For Annette Demers, a veteran law librarian and University of Windsor instructor, those questions were the starting point for something bigger.
“We’re at a tipping point in the profession,” she said. “AI will change the legal profession, so we need the right checks and balances to ensure it changes for the better.”
That mindset helped shape a national initiative: an open-access guide to help legal professionals make informed, ethical decisions when using AI in legal research and writing.
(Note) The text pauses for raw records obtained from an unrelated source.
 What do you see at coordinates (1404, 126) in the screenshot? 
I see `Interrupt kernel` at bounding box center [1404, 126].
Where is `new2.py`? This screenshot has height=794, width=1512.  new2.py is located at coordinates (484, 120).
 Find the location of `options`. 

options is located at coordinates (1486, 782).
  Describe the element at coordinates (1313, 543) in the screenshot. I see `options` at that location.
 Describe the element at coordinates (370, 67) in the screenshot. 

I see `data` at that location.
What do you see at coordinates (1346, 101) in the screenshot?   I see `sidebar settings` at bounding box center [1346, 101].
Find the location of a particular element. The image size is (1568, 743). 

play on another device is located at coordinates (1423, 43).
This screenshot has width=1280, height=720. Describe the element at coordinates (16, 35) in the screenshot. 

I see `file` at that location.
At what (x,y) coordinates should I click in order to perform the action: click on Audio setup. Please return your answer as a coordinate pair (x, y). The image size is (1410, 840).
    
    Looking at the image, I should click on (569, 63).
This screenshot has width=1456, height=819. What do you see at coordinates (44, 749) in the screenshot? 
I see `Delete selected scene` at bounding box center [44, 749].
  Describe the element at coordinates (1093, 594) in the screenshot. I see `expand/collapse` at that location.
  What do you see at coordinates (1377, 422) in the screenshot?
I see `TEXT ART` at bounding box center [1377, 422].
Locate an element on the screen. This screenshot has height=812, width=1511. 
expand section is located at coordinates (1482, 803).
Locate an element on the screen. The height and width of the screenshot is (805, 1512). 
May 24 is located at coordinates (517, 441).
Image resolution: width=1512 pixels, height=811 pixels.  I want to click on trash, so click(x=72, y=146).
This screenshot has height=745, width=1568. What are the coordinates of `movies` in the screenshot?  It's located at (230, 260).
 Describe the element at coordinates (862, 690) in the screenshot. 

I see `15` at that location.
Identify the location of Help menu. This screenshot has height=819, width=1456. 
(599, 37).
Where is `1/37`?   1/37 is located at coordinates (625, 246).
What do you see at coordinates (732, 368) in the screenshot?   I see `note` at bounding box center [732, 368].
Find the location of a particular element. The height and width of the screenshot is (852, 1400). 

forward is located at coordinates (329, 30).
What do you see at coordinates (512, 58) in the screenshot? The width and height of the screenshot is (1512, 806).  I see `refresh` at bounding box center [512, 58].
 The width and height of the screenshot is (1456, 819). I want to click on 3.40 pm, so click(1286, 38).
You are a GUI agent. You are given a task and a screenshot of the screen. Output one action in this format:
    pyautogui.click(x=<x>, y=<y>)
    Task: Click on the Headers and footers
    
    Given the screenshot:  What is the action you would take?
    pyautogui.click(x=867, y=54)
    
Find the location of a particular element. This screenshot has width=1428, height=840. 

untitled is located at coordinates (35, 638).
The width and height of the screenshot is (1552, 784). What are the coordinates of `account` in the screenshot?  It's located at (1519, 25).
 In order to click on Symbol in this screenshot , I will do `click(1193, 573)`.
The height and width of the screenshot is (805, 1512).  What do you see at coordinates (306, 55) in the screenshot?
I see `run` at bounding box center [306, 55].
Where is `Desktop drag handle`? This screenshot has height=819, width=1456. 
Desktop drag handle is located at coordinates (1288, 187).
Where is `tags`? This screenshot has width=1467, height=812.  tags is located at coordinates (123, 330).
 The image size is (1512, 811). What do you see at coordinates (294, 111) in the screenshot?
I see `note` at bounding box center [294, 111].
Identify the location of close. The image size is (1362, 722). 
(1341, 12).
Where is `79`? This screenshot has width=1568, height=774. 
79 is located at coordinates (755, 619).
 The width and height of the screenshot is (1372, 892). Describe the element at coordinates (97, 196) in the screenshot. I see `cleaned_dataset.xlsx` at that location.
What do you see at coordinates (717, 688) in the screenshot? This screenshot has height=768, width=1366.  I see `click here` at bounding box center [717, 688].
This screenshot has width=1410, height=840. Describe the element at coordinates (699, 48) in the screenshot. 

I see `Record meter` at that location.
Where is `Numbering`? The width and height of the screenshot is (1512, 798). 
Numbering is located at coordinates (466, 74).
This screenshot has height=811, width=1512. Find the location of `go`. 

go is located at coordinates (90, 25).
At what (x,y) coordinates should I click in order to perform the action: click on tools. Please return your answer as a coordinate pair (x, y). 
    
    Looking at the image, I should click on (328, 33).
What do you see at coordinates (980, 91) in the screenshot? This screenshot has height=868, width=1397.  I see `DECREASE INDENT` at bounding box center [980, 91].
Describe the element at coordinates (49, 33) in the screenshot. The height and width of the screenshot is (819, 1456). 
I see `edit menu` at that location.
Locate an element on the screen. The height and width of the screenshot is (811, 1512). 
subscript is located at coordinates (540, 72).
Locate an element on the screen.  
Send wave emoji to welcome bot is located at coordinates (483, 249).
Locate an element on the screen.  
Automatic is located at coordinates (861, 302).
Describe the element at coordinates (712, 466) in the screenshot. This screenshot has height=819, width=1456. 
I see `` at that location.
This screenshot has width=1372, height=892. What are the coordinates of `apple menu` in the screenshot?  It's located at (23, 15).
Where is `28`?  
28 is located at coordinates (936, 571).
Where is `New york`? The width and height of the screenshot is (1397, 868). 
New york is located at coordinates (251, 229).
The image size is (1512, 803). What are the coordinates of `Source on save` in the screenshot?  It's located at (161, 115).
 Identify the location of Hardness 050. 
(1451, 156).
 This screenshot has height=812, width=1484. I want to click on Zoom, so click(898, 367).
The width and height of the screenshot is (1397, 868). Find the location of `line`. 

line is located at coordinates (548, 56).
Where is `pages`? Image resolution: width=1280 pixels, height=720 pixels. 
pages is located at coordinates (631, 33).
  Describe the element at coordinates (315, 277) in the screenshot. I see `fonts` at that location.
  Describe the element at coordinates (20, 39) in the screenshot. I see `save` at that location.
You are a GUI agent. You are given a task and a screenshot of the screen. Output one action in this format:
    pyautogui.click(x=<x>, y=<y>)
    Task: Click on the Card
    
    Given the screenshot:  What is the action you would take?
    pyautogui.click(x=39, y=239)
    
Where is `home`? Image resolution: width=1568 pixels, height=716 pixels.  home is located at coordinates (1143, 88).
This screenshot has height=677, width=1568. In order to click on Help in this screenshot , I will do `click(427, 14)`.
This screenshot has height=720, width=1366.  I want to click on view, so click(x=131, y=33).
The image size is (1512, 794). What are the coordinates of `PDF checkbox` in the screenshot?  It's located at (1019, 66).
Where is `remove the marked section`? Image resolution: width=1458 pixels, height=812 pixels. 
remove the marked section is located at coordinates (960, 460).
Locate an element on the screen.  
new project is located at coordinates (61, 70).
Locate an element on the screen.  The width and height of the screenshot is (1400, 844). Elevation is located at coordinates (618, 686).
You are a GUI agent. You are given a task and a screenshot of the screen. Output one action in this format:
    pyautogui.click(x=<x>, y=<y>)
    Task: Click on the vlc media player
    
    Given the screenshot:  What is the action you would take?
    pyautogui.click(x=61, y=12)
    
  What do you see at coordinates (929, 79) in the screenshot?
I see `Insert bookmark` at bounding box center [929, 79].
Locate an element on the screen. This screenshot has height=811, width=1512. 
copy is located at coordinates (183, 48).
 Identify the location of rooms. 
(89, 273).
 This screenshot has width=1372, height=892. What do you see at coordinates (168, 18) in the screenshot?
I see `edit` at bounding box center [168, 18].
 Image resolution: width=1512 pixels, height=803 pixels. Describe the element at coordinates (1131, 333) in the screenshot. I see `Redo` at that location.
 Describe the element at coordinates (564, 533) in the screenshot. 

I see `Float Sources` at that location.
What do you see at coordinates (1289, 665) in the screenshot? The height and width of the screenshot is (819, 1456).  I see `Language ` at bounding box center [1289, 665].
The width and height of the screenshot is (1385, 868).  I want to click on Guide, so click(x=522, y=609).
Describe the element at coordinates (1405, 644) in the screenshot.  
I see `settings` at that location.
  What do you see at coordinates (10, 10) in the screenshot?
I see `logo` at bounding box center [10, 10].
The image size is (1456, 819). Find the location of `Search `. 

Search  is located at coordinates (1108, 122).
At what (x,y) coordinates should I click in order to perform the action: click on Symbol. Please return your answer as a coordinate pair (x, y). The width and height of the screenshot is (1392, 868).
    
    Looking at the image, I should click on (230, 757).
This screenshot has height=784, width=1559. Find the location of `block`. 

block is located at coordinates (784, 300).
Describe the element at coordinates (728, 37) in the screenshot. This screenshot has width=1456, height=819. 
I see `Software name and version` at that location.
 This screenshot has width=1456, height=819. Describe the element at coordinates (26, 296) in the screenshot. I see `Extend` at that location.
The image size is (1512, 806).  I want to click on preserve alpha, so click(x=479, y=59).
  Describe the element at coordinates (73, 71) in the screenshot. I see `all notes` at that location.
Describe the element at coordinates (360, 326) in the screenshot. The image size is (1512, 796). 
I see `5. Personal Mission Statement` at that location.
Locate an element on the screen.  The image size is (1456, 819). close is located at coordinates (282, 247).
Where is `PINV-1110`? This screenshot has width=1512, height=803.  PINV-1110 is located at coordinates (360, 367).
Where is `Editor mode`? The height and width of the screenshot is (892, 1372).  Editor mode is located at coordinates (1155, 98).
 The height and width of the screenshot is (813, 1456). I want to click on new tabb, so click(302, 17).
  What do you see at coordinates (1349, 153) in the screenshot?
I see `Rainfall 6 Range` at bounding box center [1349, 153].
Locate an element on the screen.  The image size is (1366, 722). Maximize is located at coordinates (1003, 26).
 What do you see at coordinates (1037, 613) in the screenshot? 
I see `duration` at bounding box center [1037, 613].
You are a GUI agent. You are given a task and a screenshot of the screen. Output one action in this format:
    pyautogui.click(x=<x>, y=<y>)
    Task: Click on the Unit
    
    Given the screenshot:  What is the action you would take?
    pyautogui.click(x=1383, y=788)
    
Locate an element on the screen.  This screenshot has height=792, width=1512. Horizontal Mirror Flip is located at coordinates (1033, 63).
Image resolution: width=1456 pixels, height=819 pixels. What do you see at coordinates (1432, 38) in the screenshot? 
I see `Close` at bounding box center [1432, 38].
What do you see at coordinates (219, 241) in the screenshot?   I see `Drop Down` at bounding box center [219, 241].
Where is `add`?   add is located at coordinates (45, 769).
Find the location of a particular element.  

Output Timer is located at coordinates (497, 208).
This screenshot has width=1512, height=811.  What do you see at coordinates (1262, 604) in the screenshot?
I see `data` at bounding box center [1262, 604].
Led by Demers and developed through the Canadian Association of Law Libraries (CALL), the project was approved in 2023 when the association’s executive board struck a dedicated AI Standards Working Group. Over two years, the group brainstormed, refined and tested ideas to produce a practical tool that sets clear standards for evaluating AI systems.
The result is a niche Canadian guide designed to promote responsible AI use across the legal profession.
“These tools are being built to replace much of the research a legal professional would do,” Demers said. “But we can’t lose sight of the skills and judgment that come with human expertise.”
The guide also aligns with ethical and competency standards set by Canadian law societies. Verification is essential, Demers said, noting recent national and international cases where lawyers faced sanctions for submitting hallucinated cases—fabricated sources to the courts. In one instance, a court even relied on such a case before a court of appeal caught the error.
“These examples are cautionary tales,” she said. “They show how high the stakes can be.”
The guide emphasizes that AI-generated outputs must always be verified, and not all tools rely on the same sources.
“You don’t know what you don’t know,” said Demers. “If we’re not careful, we could end up building a hallucinated legal system.”
Each section allows users to evaluate tools based on key criteria, including data transparency, privacy, bias and output reliability. A scoring table and companion spreadsheet help track and compare results.
The goal, Demers said, is to “create savvy users who understand both the benefits and boundaries of AI. Setting standards for responsible AI development is critical.”
Believed to be the first Canadian assessment guide of its kind, the resource is openly available under a Creative Commons license. It’s intended not only for legal practitioners, but also for educators, policymakers and anyone helping shape the future of law and technology.
For Demers, the project is as much about responsibility as it is about innovation.
“This isn’t about resisting technology,” she said. “It’s about making sure AI advances our work, not undermines it.”